Mój syn namówił mnie, żebym zaciągnęła kredyt na swoje nazwisko. Oczywiście pieniądze miały trafić do niego. Powiedział, że potrzebuje zadatku do kredytu hipotecznego. Zapewniał, że wszystko jest dopięte na ostatni guzik, a on i jego żona dadzą radę spłacać dwa kredyty.
Nie bardzo chciałam pakować się w kredyt, bo w końcu mogli trochę poczekać i odłożyć potrzebne pieniądze, tym bardziej że oferowałam im mieszkanie w kawalerce, które odziedziczyłam po rodzicach.

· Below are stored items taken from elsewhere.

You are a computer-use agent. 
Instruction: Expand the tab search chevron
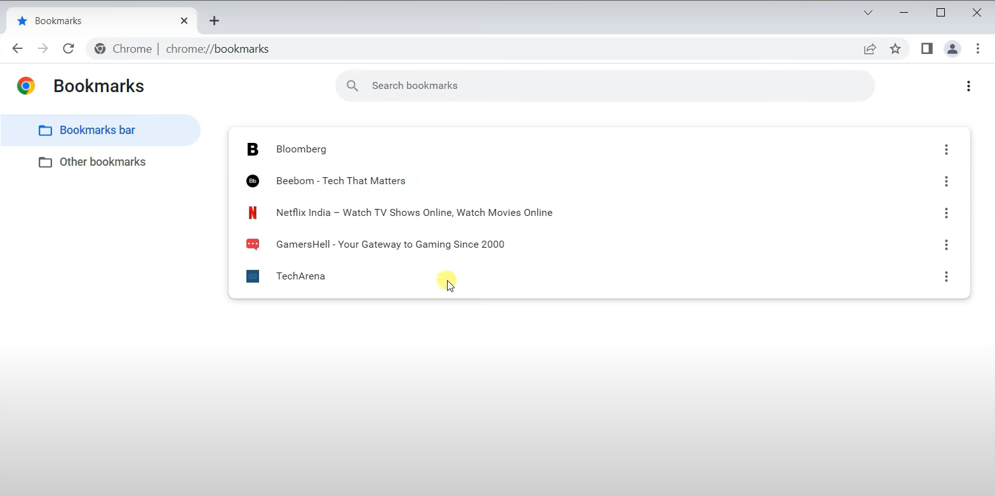(868, 13)
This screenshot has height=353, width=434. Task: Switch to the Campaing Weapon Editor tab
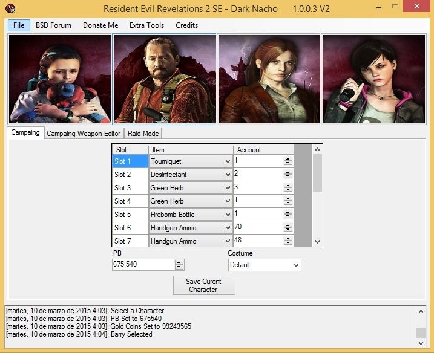point(84,134)
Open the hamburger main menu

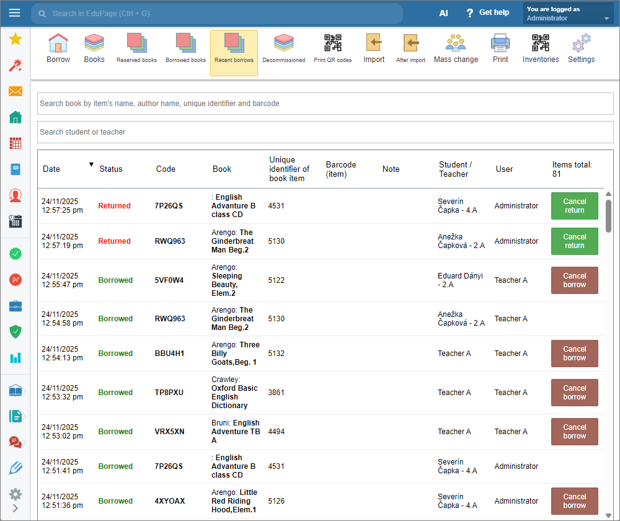[15, 13]
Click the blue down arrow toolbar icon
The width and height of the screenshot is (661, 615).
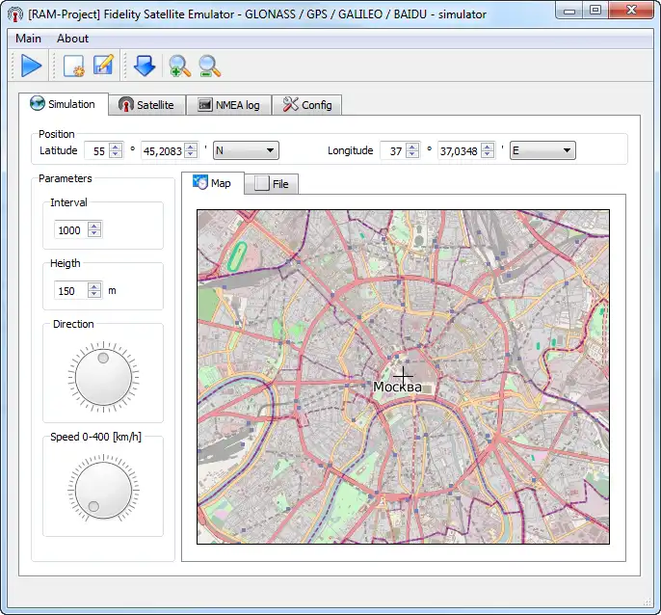145,66
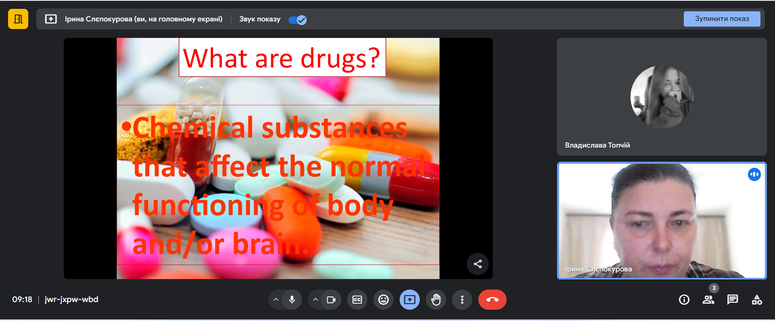The height and width of the screenshot is (321, 775).
Task: Turn off the camera
Action: point(331,300)
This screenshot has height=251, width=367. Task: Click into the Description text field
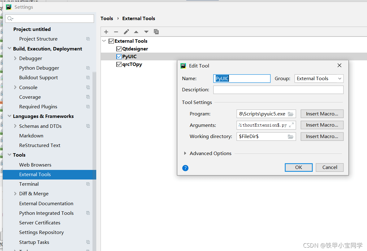(278, 90)
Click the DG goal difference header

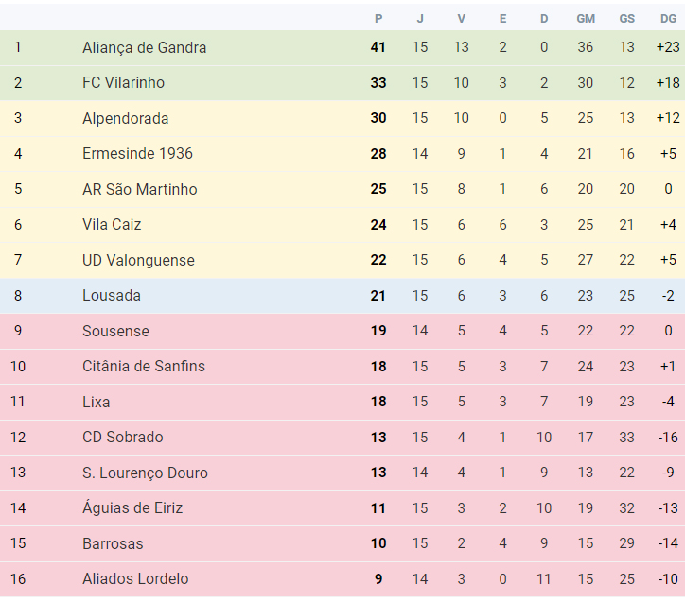click(668, 19)
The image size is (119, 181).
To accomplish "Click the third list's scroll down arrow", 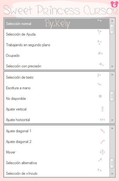I will [112, 174].
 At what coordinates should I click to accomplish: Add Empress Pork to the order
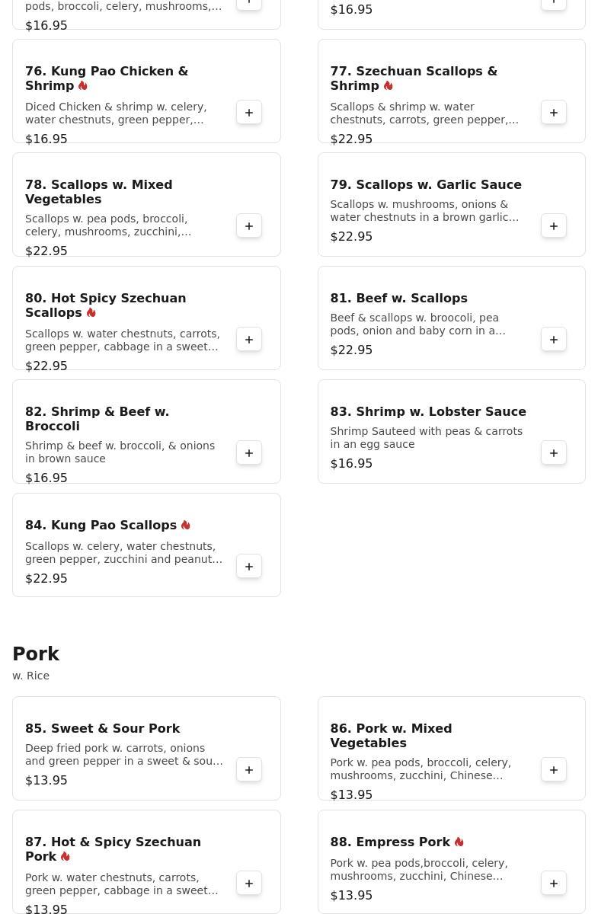554,884
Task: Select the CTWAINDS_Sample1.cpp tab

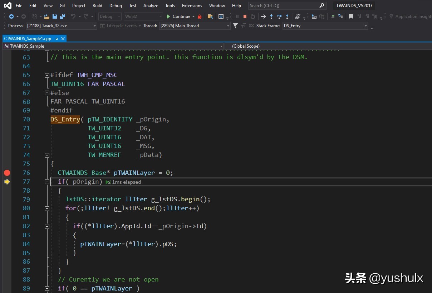Action: [x=28, y=39]
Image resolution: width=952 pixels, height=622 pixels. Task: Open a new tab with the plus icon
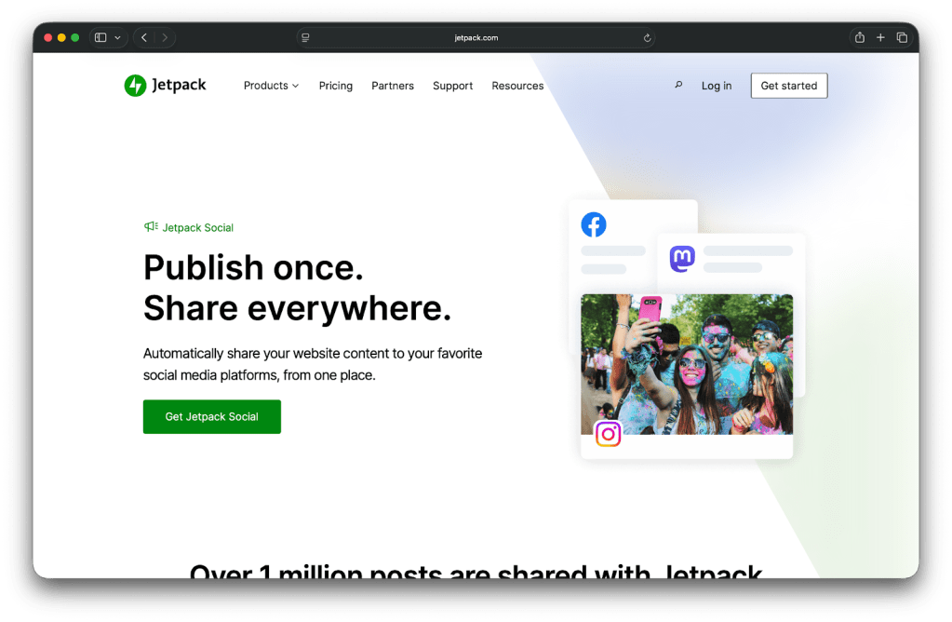point(880,37)
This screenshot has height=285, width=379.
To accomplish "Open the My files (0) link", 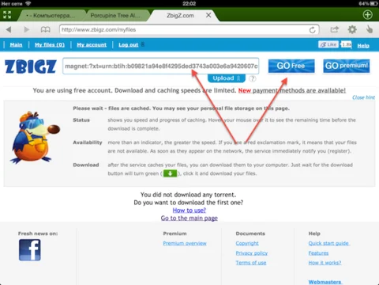I will tap(50, 45).
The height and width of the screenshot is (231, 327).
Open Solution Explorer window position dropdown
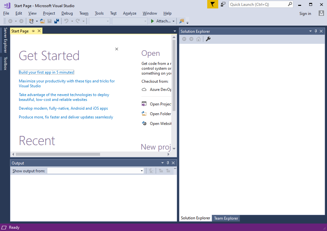point(310,31)
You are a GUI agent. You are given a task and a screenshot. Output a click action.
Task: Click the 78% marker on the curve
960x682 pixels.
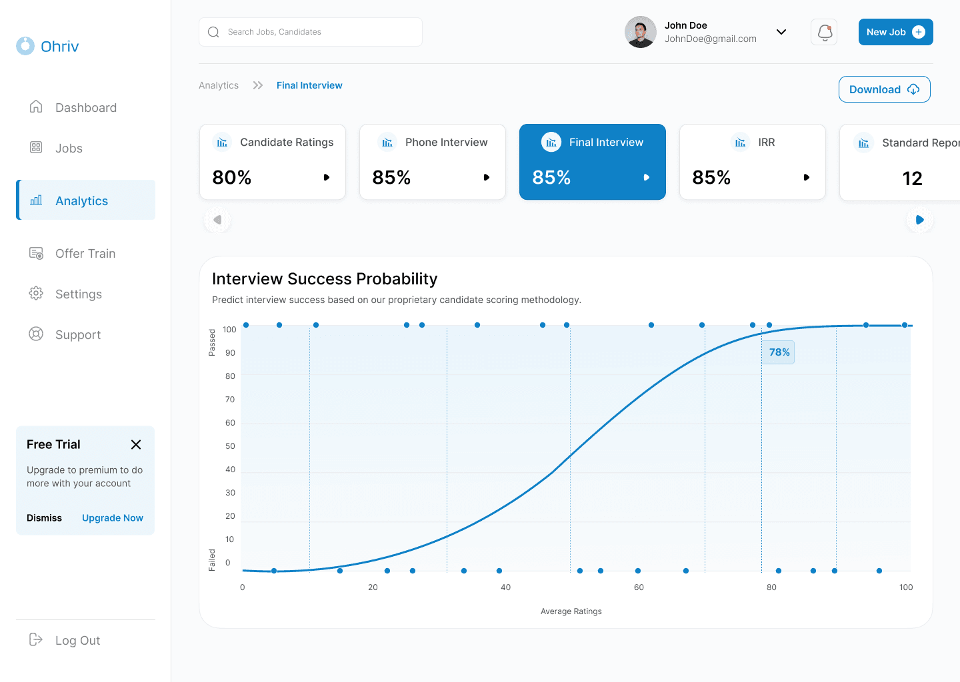(x=778, y=352)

Syn i synowa nie chcieli się jednak na to zgodzić. Stwierdzili, że zależy im na jak największej niezależności. Narzekali też, że kawalerka jest dla nich za mała. Namawiali mnie i w końcu się ugięłam. Wzięłam pożyczkę i dałam im całą kwotę. Wzięli kredyt hipoteczny i kupili mieszkanie.
Na początku wszystko szło dobrze. Spłacali oba kredyty. Problem pojawił się, kiedy pojawiły się dzieci. Ich wydatki wzrosły, a pensje zostały te same. Przestali spłacać zaciągnięty przeze mnie kredyt.
Syn powiedział mi przez telefon, że nie może się wywiązywać już z obietnicy spłaty pożyczki. Zostałam z tym sama. Czuję się sfrustrowana i zdradzona. Rozważałam nawet sprzedanie mojego drugiego mieszkania, choć ostatecznie uznałam, że lepiej będzie je wynająć i z tych pieniędzy spłacać pożyczkę za mojego syna!
Nie zamierzam więcej pomagać synowi i synowej, a już na pewno nie finansowo. Dzięki wynajmowaniu mieszkania poradzę sobie ze spłatą zobowiązania, ale nie zamierzam ukrywać, że jest mi przykro, a mój syn bardzo mnie zawiódł.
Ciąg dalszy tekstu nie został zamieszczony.